Lung Ying-tsung (Chinese: 龍瑛宗; August 25, 1911 – September 26, 1999), real name Liu Jung-tsung (劉榮宗), was a Taiwanese novelist of Hakka descent hailing from Beipu, Hsinchu.

Lung Ying-tsung gained recognition after publishing his first Japanese-language novella, A Small Town Planted with Papaya Tree (植有木瓜樹的小鎮), in 1937. It received acclaim as the Honorable Mention Award in the novel competition held by the Japanese magazine Kaizō. He continued to make his mark in the literary community by publishing various types of works, including novels, new poetry, and critiques. Additionally, he established connections within the arts and culture community, joining organizations like the Cultural Capital (文藝首都) and the Taiwanese Writers' Association (臺灣文藝家協會). He also served as a member of the editorial board for publications such as Bungei Taiwan (文藝臺灣).

In 1980, Lung Ying-tsung overcame his language barriers and published his first Chinese-language novel, Du Fu in Chang'an (杜甫在長安), which once again captured the attention and acclaim of the literary world. Following this achievement, he went on to produce a substantial body of work in Chinese, including novels, essays, and critiques, with a total of over a hundred pieces.
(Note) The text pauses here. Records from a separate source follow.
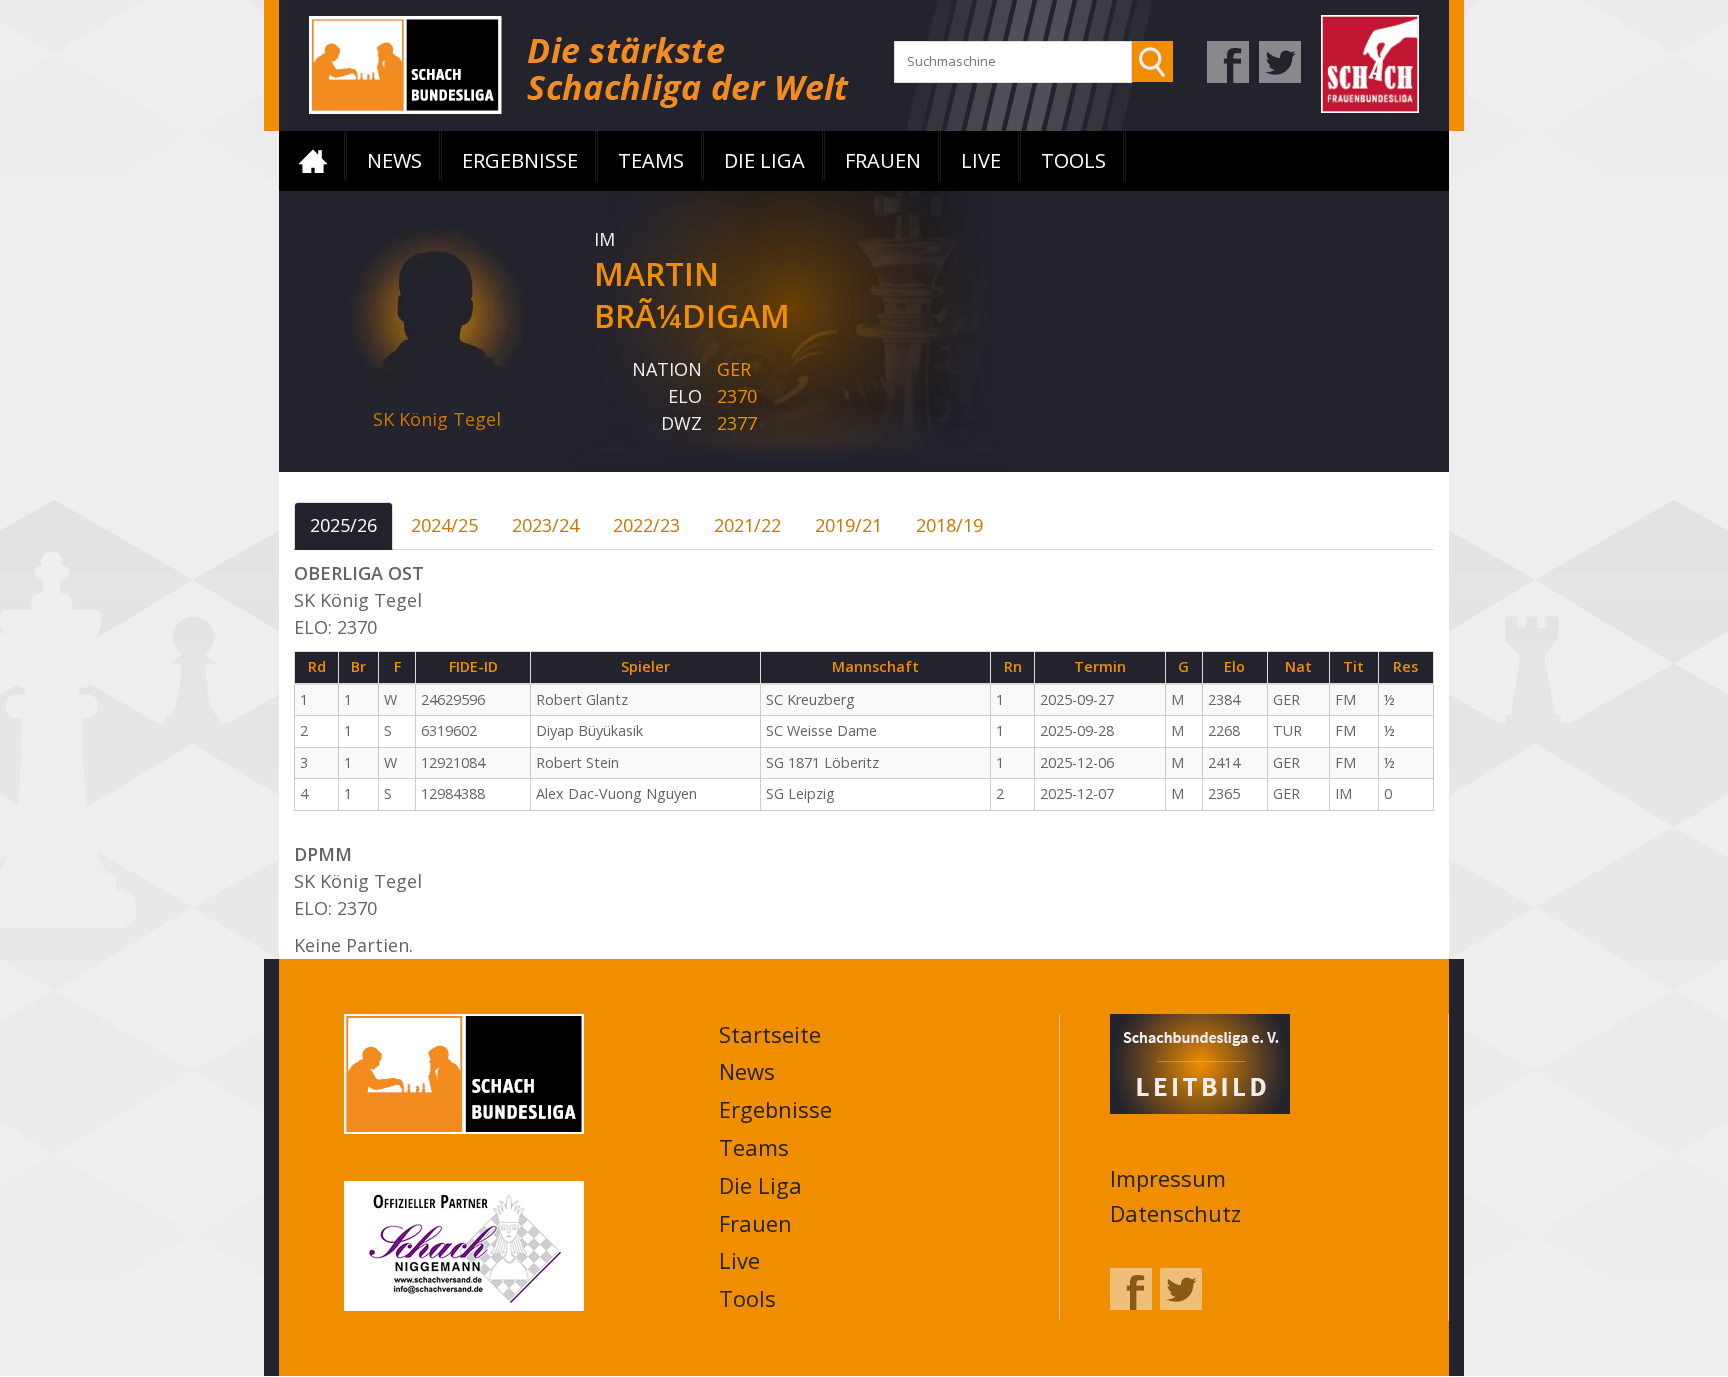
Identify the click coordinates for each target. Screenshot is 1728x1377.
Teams (651, 160)
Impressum (1168, 1178)
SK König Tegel (437, 419)
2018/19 (949, 525)
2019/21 (848, 525)
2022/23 (646, 525)
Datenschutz (1175, 1213)
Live (981, 160)
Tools (1073, 160)
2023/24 (545, 525)
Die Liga (764, 160)
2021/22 (747, 525)
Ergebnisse (520, 160)
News (394, 160)
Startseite (313, 161)
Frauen (883, 160)
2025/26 (343, 525)
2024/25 (444, 525)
In 1985, he published the novel collection Cliffs in the Morning (午前的懸崖).

== Reception ==
Renowned Taiwanese writer Yeh Shih-tao praised him as "the most internationally acclaimed writer of the Japanese rule period". His works seamlessly blend elements of realism, naturalism, modernism, Japanese Shinkankaku-ha (New Sensation) style, and surrealism, transcending languages and eras to cultivate a uniquely aesthetic yet austere writing style.
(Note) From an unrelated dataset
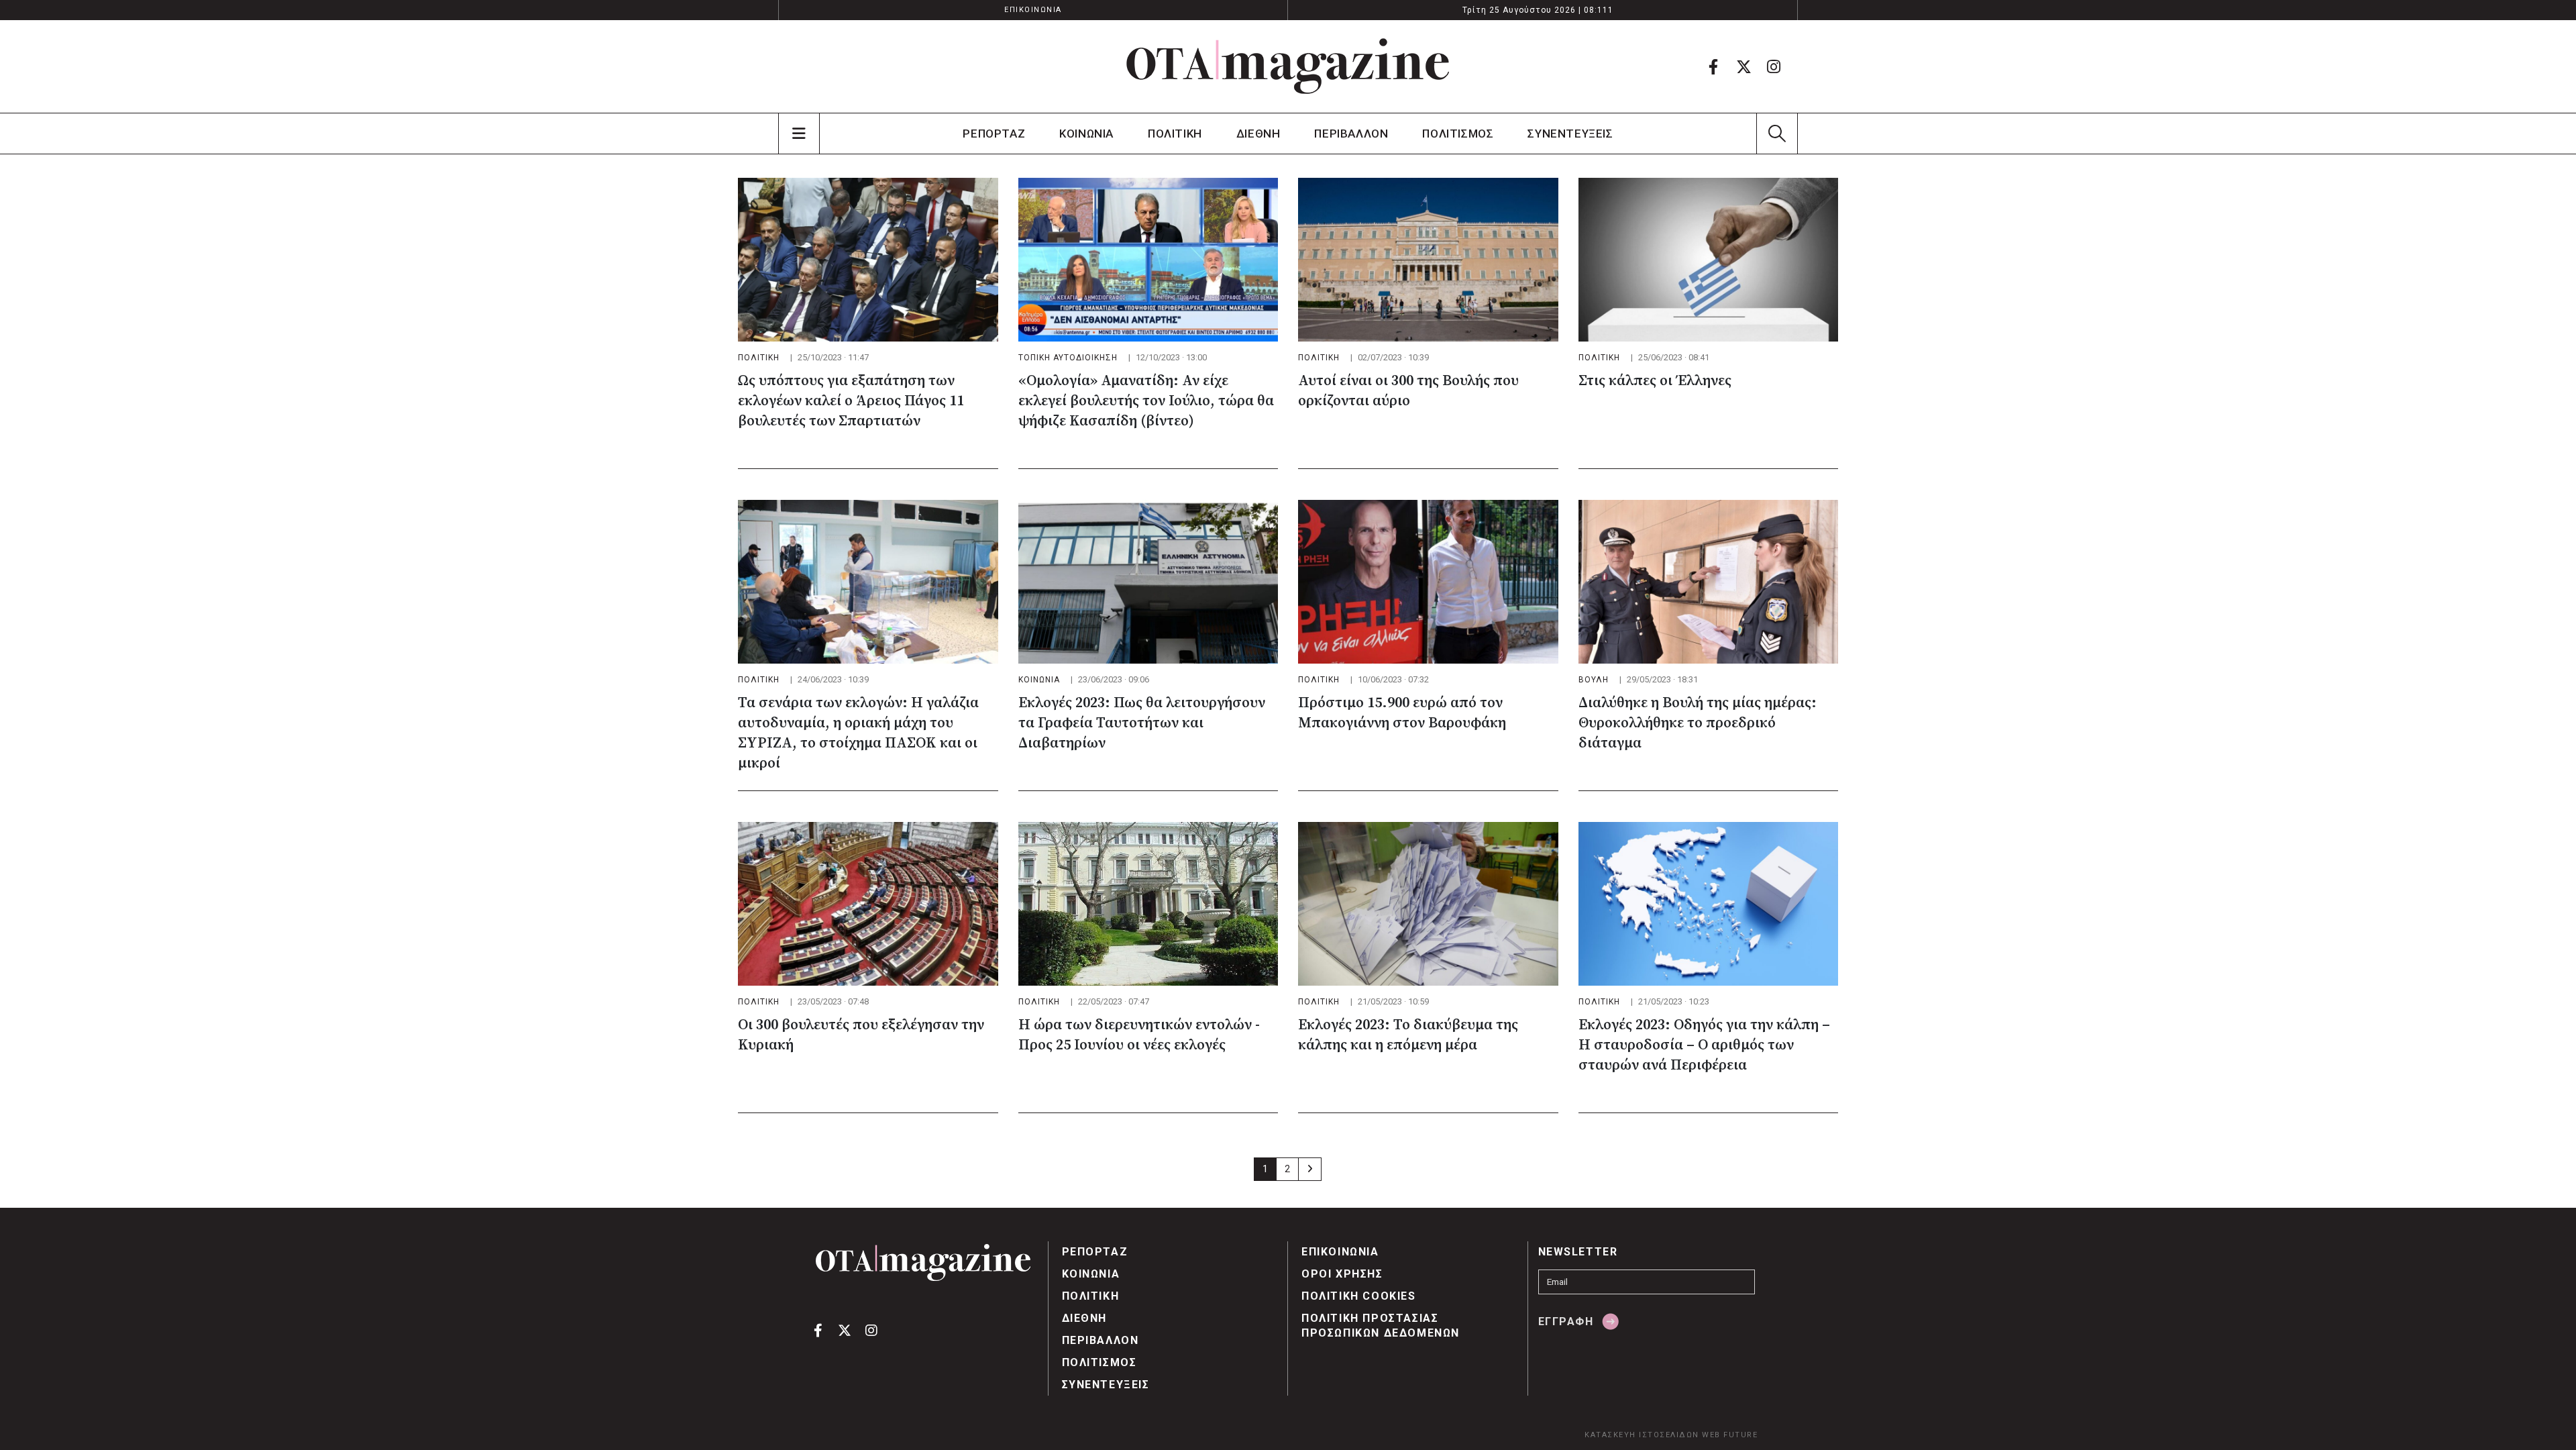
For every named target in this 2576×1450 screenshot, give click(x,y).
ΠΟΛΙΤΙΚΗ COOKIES (1358, 1296)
Chou Fên-ling (周芬伶) explained Lung Ying-tsung's linguistic dilemma in the book The Biography of Lung Ying-tsun (龍瑛宗傳) as follows: "The transition of colonial identity and language, being a non-automatic or passive 'other,' forces one to undergo a dark period akin to death, and this period can be quite prolonged. Some manage to endure it and experience rebirth, while others who cannot endure it become 'remnants' of the previous era, which is another form of demise."